■ Task objective:
Each record, word for word and stripped of pictures, is what the answer should contain.

[Given entries Boundary: Start]

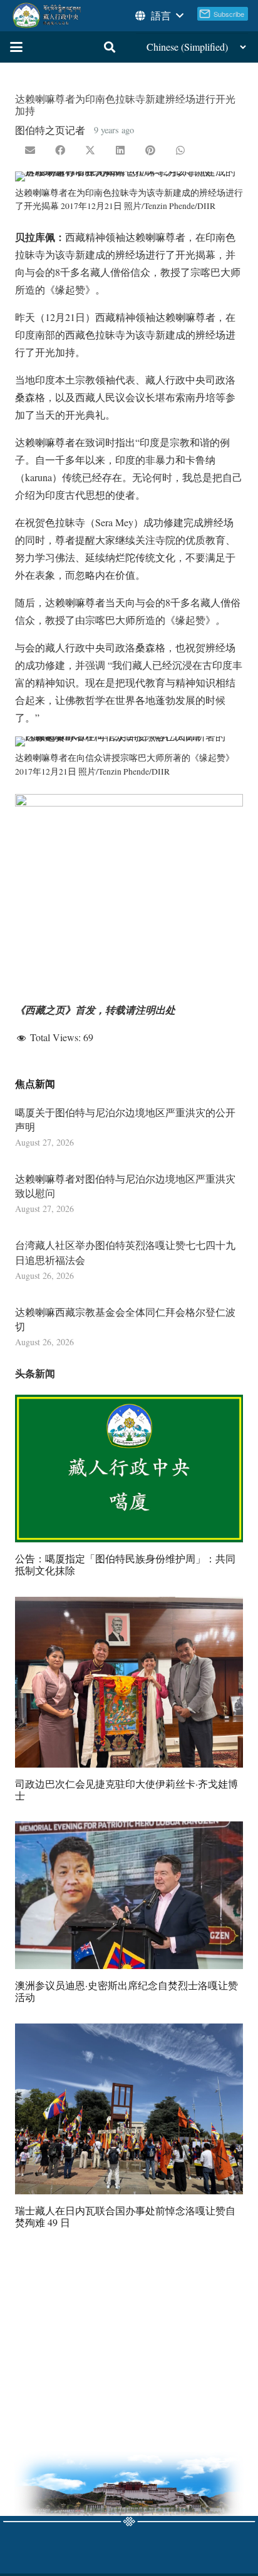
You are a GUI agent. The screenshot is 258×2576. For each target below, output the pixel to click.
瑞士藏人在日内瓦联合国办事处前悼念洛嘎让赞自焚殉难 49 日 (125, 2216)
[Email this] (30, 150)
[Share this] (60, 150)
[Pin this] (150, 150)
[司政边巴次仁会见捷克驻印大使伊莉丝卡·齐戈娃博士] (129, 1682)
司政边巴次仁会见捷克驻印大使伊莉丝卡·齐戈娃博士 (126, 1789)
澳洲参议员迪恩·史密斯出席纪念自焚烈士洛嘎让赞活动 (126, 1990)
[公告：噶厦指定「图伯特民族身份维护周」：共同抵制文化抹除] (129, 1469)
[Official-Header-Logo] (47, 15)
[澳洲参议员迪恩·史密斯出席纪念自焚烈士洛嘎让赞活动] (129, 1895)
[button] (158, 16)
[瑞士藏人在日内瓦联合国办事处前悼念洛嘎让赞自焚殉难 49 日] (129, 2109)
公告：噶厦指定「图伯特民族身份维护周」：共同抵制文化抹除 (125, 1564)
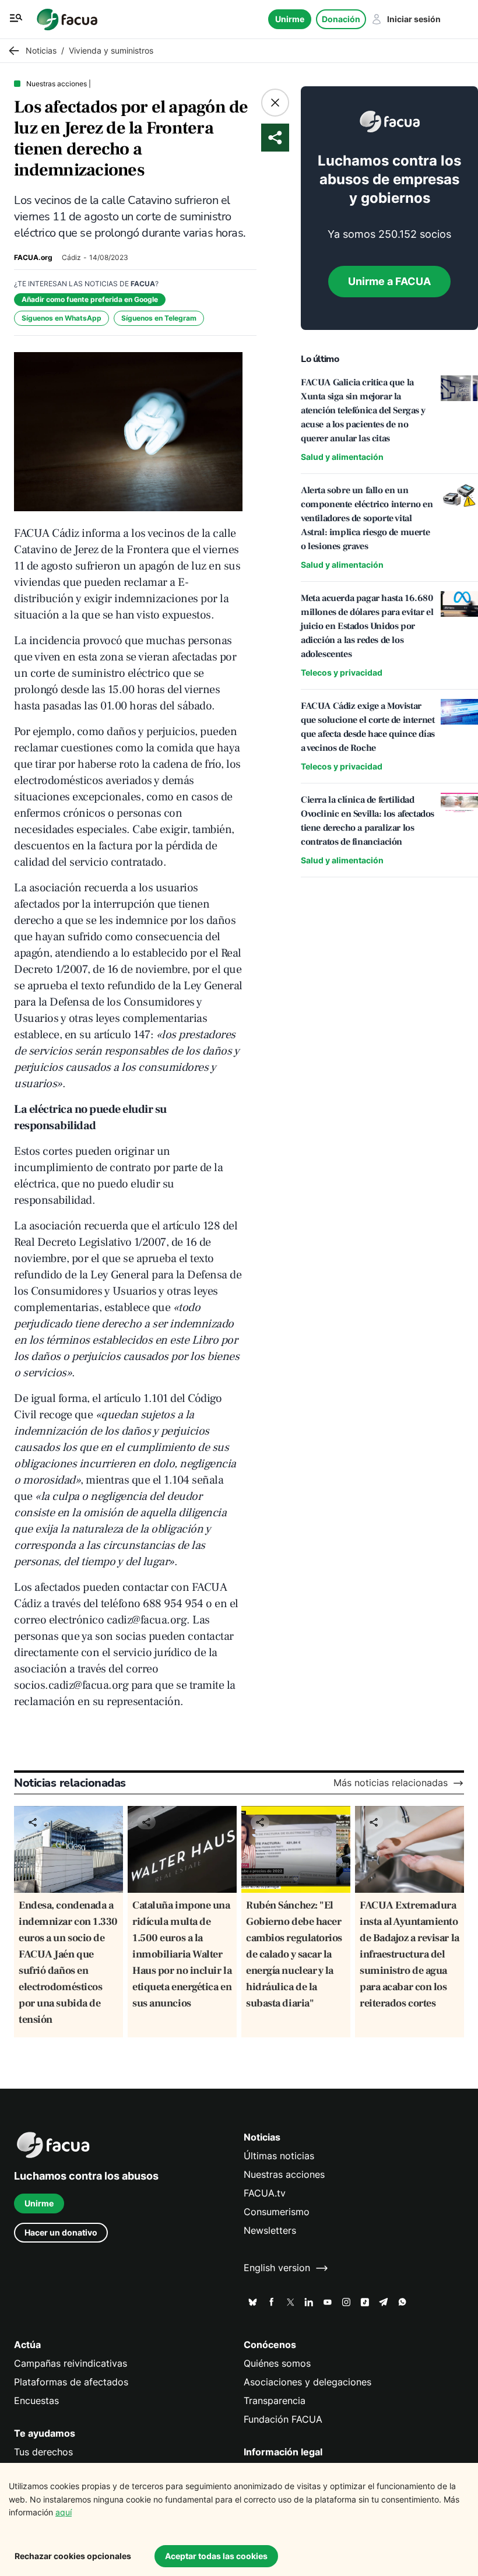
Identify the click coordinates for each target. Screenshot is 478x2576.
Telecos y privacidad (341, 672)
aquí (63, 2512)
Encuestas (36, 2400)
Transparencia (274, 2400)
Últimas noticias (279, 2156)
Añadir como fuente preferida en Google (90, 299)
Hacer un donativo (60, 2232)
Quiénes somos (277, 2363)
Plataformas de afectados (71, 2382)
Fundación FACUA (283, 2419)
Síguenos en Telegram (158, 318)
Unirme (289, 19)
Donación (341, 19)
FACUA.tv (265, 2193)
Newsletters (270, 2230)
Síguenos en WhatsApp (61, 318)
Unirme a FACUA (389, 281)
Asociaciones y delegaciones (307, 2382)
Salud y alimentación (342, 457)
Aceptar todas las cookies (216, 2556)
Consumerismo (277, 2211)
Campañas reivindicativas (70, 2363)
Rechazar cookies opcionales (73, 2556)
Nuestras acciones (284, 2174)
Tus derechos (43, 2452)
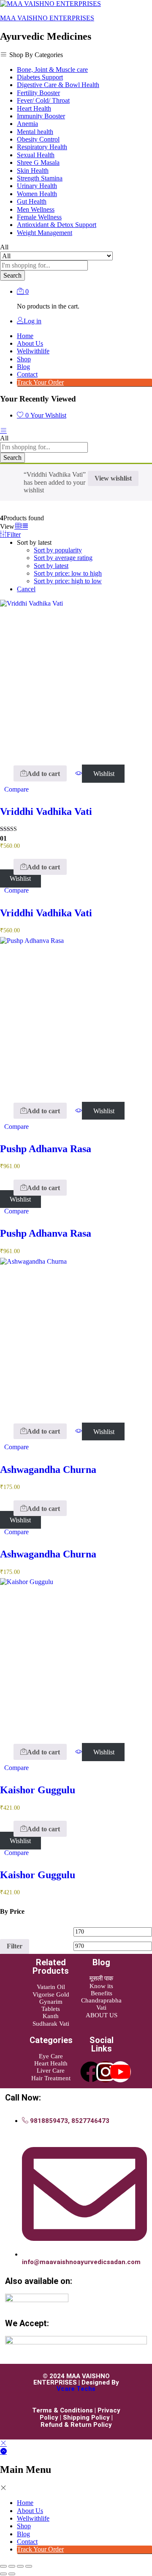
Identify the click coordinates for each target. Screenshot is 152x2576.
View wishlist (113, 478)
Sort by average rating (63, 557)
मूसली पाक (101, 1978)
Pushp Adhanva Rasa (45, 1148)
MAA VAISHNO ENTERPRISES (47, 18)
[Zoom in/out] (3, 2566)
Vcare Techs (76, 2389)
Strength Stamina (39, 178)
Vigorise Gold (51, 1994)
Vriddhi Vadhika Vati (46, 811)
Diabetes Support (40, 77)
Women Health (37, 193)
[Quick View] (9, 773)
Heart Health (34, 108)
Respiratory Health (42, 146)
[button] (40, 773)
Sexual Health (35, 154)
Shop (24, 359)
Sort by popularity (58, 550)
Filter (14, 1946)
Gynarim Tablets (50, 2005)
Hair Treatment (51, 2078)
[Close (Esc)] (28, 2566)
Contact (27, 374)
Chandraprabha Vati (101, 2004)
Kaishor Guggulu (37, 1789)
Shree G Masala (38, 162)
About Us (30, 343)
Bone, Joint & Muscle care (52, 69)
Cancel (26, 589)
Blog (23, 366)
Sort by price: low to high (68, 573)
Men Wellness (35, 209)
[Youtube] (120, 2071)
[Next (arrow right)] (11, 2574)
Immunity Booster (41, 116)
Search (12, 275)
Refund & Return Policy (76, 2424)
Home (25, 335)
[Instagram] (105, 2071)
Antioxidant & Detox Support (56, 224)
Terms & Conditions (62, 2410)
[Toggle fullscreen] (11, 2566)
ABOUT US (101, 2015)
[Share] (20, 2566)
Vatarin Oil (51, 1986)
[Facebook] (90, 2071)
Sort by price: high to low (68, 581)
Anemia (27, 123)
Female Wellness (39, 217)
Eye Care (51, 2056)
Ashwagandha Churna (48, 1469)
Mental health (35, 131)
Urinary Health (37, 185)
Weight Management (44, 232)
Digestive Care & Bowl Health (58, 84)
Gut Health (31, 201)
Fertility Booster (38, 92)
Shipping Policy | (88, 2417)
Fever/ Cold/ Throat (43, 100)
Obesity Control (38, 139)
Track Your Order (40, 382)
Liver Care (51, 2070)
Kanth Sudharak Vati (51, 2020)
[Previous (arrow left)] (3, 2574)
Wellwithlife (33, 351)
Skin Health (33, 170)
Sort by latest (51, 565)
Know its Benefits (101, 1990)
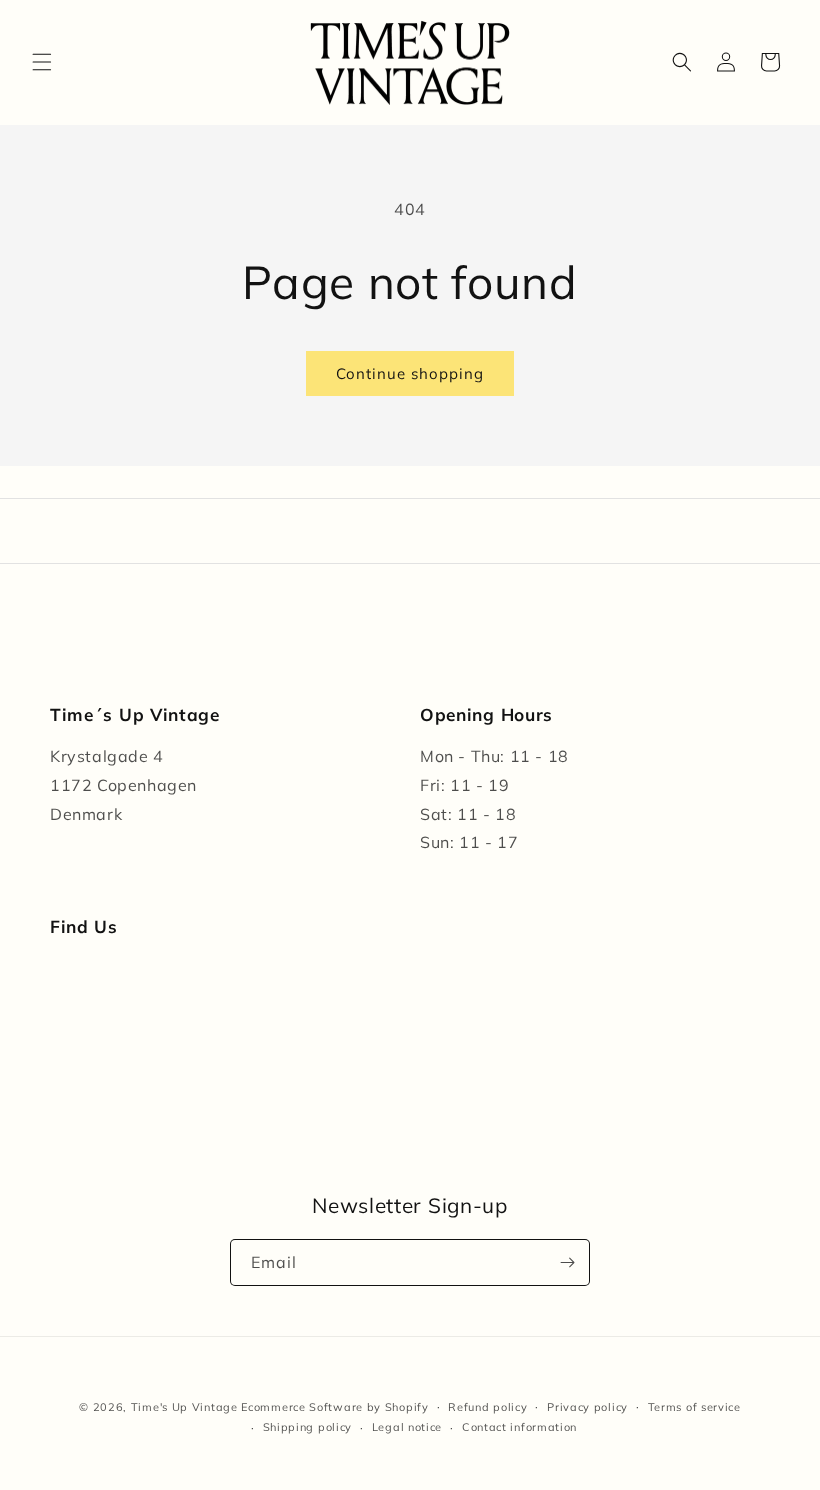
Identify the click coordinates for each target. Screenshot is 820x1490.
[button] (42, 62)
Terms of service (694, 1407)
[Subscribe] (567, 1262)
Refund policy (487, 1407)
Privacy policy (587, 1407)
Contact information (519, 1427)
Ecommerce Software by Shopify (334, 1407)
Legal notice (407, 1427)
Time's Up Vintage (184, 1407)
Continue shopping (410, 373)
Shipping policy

[Given entries Boundary: End]

■ Answer:
You are a GUI agent. The screenshot is 258×2576. For each target below, output the pixel to click.
瑞士藏人在日内瓦联合国办事处前悼念洛嘎让赞自焚殉难 49 日 (125, 2216)
[Email this] (30, 150)
[Share this] (60, 150)
[Pin this] (150, 150)
[司政边巴次仁会见捷克驻印大使伊莉丝卡·齐戈娃博士] (129, 1682)
司政边巴次仁会见捷克驻印大使伊莉丝卡·齐戈娃博士 (126, 1789)
澳洲参议员迪恩·史密斯出席纪念自焚烈士洛嘎让赞活动 (126, 1990)
[公告：噶厦指定「图伯特民族身份维护周」：共同抵制文化抹除] (129, 1469)
[Official-Header-Logo] (47, 15)
[澳洲参议员迪恩·史密斯出席纪念自焚烈士洛嘎让赞活动] (129, 1895)
[button] (158, 16)
[瑞士藏人在日内瓦联合国办事处前悼念洛嘎让赞自焚殉难 49 日] (129, 2109)
公告：噶厦指定「图伯特民族身份维护周」：共同抵制文化抹除 (125, 1564)
Identify the click coordinates for each target. Screenshot is 478x2576.
Telecos y privacidad (341, 672)
aquí (63, 2512)
Encuestas (36, 2400)
Transparencia (274, 2400)
Últimas noticias (279, 2156)
Añadir como fuente preferida en Google (90, 299)
Hacer un donativo (60, 2232)
Quiénes somos (277, 2363)
Plataformas de afectados (71, 2382)
Fundación FACUA (283, 2419)
Síguenos en Telegram (158, 318)
Unirme (289, 19)
Donación (341, 19)
FACUA.tv (265, 2193)
Newsletters (270, 2230)
Síguenos en WhatsApp (61, 318)
Unirme a FACUA (389, 281)
Asociaciones y delegaciones (307, 2382)
Salud y alimentación (342, 457)
Aceptar todas las cookies (216, 2556)
Consumerismo (277, 2211)
Campañas reivindicativas (70, 2363)
Rechazar cookies opcionales (73, 2556)
Nuestras acciones (284, 2174)
Tus derechos (43, 2452)
Identify the click coordinates for each target. Screenshot is 152x2576.
View wishlist (113, 478)
Sort by average rating (63, 557)
मूसली पाक (101, 1978)
Pushp Adhanva Rasa (45, 1148)
MAA VAISHNO ENTERPRISES (47, 18)
[Zoom in/out] (3, 2566)
Vcare Techs (76, 2389)
Strength Stamina (39, 178)
Vigorise Gold (51, 1994)
Vriddhi Vadhika Vati (46, 811)
Diabetes Support (40, 77)
Women Health (37, 193)
[Quick View] (9, 773)
Heart Health (34, 108)
Respiratory Health (42, 146)
[button] (40, 773)
Sexual Health (35, 154)
Shop (24, 359)
Sort by popularity (58, 550)
Filter (14, 1946)
Gynarim Tablets (50, 2005)
Hair Treatment (51, 2078)
[Close (Esc)] (28, 2566)
Contact (27, 374)
Chandraprabha Vati (101, 2004)
Kaishor Guggulu (37, 1789)
Shree G Masala (38, 162)
About Us (30, 343)
Bone, Joint & Muscle care (52, 69)
Cancel (26, 589)
Blog (23, 366)
Sort by price: low to high (68, 573)
Men Wellness (35, 209)
[Youtube] (120, 2071)
[Next (arrow right)] (11, 2574)
Immunity Booster (41, 116)
Search (12, 275)
Refund & Return Policy (76, 2424)
Home (25, 335)
[Instagram] (105, 2071)
Antioxidant & Detox Support (56, 224)
Terms & Conditions (62, 2410)
[Toggle fullscreen] (11, 2566)
ABOUT US (101, 2015)
[Share] (20, 2566)
Vatarin Oil (51, 1986)
[Facebook] (90, 2071)
Sort by price: high to low (68, 581)
Anemia (27, 123)
Female Wellness (39, 217)
Eye Care (51, 2056)
Ashwagandha Churna (48, 1469)
Mental health (35, 131)
Urinary Health (37, 185)
Weight Management (44, 232)
Digestive Care & Bowl Health (58, 84)
Gut Health (31, 201)
Fertility Booster (38, 92)
Shipping Policy | (88, 2417)
Fever/ Cold/ Throat (43, 100)
Obesity Control (38, 139)
Track Your Order (40, 382)
Liver Care (51, 2070)
Kanth Sudharak Vati (51, 2020)
[Previous (arrow left)] (3, 2574)
Wellwithlife (33, 351)
Skin Health (33, 170)
Sort by latest (51, 565)
Know its Benefits (101, 1990)
Identify the click coordinates for each target. Screenshot is 820x1490.
[button] (42, 62)
Terms of service (694, 1407)
[Subscribe] (567, 1262)
Refund policy (487, 1407)
Privacy policy (587, 1407)
Contact information (519, 1427)
Ecommerce Software by Shopify (334, 1407)
Legal notice (407, 1427)
Time's Up Vintage (184, 1407)
Continue shopping (410, 373)
Shipping policy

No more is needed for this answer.